Certains observateurs ont affirmé avec approbation que la deuxième administration Trump annonce un renouveau réaliste de la politique étrangère américaine. Écrire dans Affaires étrangèresRobert O’Brien, qui a été conseiller à la sécurité nationale dans la première administration Trump, a promis avec empressement « le retour du réalisme avec une saveur jacksonienne ».

Cette vision est gravement erronée. Les réalistes sont souvent en désaccord, parfois fortement, sur la meilleure marche à suivre. Il n’est donc pas facile de dire ce qu’est une « politique étrangère réaliste ». Mais il est facile de dire ce qui ne l’est pas – et la vision de Donald Trump selon laquelle « l’Amérique d’abord » ne l’est pas.

Le réalisme part de l’hypothèse que l’anarchie règne dans la politique mondiale : aucune autorité ultime ne peut régler les différends ou garantir la retenue. Dans ce contexte, il est nécessaire d’être attentif aux capacités des autres et aux menaces potentielles qu’ils pourraient présenter. Les réalistes se distinguent également par un ensemble commun d’hypothèses sur le pouvoir et les conflits. Ils considèrent généralement les différends entre États non pas comme des malentendus ou des désaccords sur lesquels les divergences peuvent facilement être divisées, mais comme des manifestations d’ambitions opposées.

Le réalisme suppose qu’en politique mondiale, rien n’est jamais vraiment réglé ; les pays se battent sans cesse pour obtenir une position et un avantage. Après la conclusion d’une série de contestations politiques, de nouveaux défis apparaissent : après la Seconde Guerre mondiale est arrivée la Guerre froide, par exemple. Cela éclaire l’instinct réaliste de prudence, car même si l’on ne peut pas voir au-delà de l’horizon, il est presque certain que même après les victoires les plus décisives, de nouveaux conflits politiques, souvent imprévus, se profilent à proximité. En conséquence, les réalistes envisagent l’approche de la guerre non seulement en se demandant : « Va-t-on gagner ? » (c’est-à-dire, les objectifs politiques pour lesquels nous sommes entrés en guerre ont-ils été atteints) mais aussi, même en cas de succès, « Que se passera-t-il le lendemain ?

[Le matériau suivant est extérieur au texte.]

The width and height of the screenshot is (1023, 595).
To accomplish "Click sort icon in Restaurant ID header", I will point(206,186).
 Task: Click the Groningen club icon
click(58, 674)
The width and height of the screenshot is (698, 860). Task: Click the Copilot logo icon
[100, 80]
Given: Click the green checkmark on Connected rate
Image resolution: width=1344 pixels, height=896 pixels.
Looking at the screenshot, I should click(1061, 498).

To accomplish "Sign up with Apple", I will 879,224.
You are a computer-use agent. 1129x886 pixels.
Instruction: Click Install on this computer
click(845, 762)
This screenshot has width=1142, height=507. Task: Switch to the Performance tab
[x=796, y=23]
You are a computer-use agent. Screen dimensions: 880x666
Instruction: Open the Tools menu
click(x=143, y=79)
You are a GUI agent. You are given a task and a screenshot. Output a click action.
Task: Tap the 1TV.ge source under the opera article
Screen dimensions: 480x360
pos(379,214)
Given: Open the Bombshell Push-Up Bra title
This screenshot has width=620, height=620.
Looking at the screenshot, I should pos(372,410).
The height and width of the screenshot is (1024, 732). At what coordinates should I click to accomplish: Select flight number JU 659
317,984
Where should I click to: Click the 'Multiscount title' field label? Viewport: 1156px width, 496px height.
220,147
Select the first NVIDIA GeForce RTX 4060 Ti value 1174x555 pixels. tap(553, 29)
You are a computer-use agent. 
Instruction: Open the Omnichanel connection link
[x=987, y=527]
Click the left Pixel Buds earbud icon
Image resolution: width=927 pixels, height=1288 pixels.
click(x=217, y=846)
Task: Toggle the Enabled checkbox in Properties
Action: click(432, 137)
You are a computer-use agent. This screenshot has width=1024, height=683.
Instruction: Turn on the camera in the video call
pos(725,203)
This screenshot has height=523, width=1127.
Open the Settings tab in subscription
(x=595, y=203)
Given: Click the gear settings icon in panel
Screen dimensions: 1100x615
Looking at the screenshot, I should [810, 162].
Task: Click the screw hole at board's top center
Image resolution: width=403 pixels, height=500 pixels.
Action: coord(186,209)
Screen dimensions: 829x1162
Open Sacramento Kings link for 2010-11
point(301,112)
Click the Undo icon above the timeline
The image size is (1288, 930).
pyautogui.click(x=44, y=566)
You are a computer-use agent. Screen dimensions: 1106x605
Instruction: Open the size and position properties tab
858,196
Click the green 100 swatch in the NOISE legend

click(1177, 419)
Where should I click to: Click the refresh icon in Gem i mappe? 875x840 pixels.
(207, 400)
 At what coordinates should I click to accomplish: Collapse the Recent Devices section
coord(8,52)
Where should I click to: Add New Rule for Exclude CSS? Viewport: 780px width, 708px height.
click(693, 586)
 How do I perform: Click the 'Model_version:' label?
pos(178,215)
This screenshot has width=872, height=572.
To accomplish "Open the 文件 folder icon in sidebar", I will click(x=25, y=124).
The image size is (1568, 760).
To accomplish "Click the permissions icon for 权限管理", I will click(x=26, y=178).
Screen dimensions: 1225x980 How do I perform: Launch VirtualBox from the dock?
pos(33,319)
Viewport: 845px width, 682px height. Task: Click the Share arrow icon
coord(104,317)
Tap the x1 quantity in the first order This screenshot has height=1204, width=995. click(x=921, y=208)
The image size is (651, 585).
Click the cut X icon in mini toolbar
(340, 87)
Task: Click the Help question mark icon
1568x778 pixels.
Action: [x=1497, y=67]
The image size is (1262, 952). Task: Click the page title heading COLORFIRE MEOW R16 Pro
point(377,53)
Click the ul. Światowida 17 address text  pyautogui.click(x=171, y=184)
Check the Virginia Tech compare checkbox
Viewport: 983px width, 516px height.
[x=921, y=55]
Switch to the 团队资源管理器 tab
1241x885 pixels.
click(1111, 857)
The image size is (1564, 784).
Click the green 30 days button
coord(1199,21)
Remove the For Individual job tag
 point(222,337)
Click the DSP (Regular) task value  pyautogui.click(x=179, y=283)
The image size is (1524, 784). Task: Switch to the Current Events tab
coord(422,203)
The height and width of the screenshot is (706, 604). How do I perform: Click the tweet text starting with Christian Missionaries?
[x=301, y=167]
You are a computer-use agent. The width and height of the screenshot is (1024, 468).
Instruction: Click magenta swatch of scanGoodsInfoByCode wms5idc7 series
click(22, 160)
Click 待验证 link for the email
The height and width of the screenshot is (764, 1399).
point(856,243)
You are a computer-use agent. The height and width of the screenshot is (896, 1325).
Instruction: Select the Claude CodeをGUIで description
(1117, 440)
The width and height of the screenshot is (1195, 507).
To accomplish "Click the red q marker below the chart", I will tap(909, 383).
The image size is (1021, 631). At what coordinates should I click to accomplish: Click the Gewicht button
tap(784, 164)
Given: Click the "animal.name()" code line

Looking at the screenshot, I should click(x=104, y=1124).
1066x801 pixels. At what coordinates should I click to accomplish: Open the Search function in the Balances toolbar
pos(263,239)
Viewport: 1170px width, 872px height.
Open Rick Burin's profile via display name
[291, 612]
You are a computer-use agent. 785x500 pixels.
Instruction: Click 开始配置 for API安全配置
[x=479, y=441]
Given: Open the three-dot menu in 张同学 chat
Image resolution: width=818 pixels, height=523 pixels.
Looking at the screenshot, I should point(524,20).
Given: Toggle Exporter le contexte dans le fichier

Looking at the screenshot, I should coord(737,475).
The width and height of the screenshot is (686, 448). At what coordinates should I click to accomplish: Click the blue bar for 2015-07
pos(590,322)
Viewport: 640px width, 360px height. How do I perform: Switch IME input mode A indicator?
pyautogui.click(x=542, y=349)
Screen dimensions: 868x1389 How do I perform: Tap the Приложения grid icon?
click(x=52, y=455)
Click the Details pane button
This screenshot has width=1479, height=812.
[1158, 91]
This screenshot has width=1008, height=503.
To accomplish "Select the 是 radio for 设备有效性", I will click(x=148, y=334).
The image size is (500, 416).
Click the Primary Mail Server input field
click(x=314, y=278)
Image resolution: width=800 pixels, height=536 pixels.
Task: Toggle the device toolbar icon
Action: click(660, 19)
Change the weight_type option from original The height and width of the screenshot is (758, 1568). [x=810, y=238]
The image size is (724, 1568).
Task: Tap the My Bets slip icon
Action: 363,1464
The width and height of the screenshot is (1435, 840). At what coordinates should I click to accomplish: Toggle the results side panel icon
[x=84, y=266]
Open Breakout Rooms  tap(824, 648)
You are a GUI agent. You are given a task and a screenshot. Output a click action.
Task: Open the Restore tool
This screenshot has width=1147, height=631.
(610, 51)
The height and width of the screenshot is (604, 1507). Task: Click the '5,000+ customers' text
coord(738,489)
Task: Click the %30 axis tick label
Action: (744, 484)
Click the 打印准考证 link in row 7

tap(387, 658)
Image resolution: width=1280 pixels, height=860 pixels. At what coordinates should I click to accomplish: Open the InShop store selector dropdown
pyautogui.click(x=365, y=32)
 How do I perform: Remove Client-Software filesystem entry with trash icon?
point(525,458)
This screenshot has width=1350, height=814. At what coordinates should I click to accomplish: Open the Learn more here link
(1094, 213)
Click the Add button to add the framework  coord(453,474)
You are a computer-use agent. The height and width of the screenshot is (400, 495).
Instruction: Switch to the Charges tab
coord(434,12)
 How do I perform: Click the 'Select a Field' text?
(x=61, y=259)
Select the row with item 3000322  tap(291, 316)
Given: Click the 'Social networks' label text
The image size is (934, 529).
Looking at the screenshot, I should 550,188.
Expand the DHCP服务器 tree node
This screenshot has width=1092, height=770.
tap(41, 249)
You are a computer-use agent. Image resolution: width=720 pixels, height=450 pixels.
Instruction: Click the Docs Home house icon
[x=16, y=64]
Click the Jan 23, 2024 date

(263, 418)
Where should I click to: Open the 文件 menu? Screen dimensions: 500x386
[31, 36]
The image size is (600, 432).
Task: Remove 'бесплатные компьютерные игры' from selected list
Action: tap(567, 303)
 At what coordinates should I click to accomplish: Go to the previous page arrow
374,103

Cela permet aux dirigeants de faire des choix insensés, parfois même lamentables, en mettant de côté les intérêts particuliers de dirigeants individuels ou de groupes favorisés au service de l’intérêt national : la protection contre les conquêtes militaires extérieures, la préservation de l’autonomie politique intérieure et le développement de l’indépendance politique. un environnement international qui présente des opportunités tout en atténuant les dangers.

Le programme « L’Amérique d’abord » de Trump ne découle pas de ces hypothèses ou principes réalistes fondamentaux. C’est pourquoi ses approches probables des problèmes les plus importants auxquels Washington est confronté – la concurrence avec la Chine, la guerre de la Russie en Ukraine, la stabilité économique mondiale et le conflit au Moyen-Orient – ​​ne ressembleront probablement pas à une politique étrangère réaliste.

DEVENEZ RÉEL

Même s’il n’y aura jamais une seule « politique étrangère réaliste », des dispositions réalistes subsistent. Les réalistes sont généralement sceptiques quant au pouvoir de freinage du droit international, réticents dans la plupart des cas (mais pas dans tous) à porter un jugement sûr sur les revendications concurrentes en matière de supériorité morale avancées par les parties opposées dans les conflits internationaux, et se méfient généralement des projets ambitieux visant à régler des conflits lointains. conflits par le recours à la force. De ces dispositions découlent un certain nombre de principes fondamentaux. Ces principes peuvent suggérer toute une série de choix politiques. Il est cependant remarquable de constater à quel point Trump rejette ces credos.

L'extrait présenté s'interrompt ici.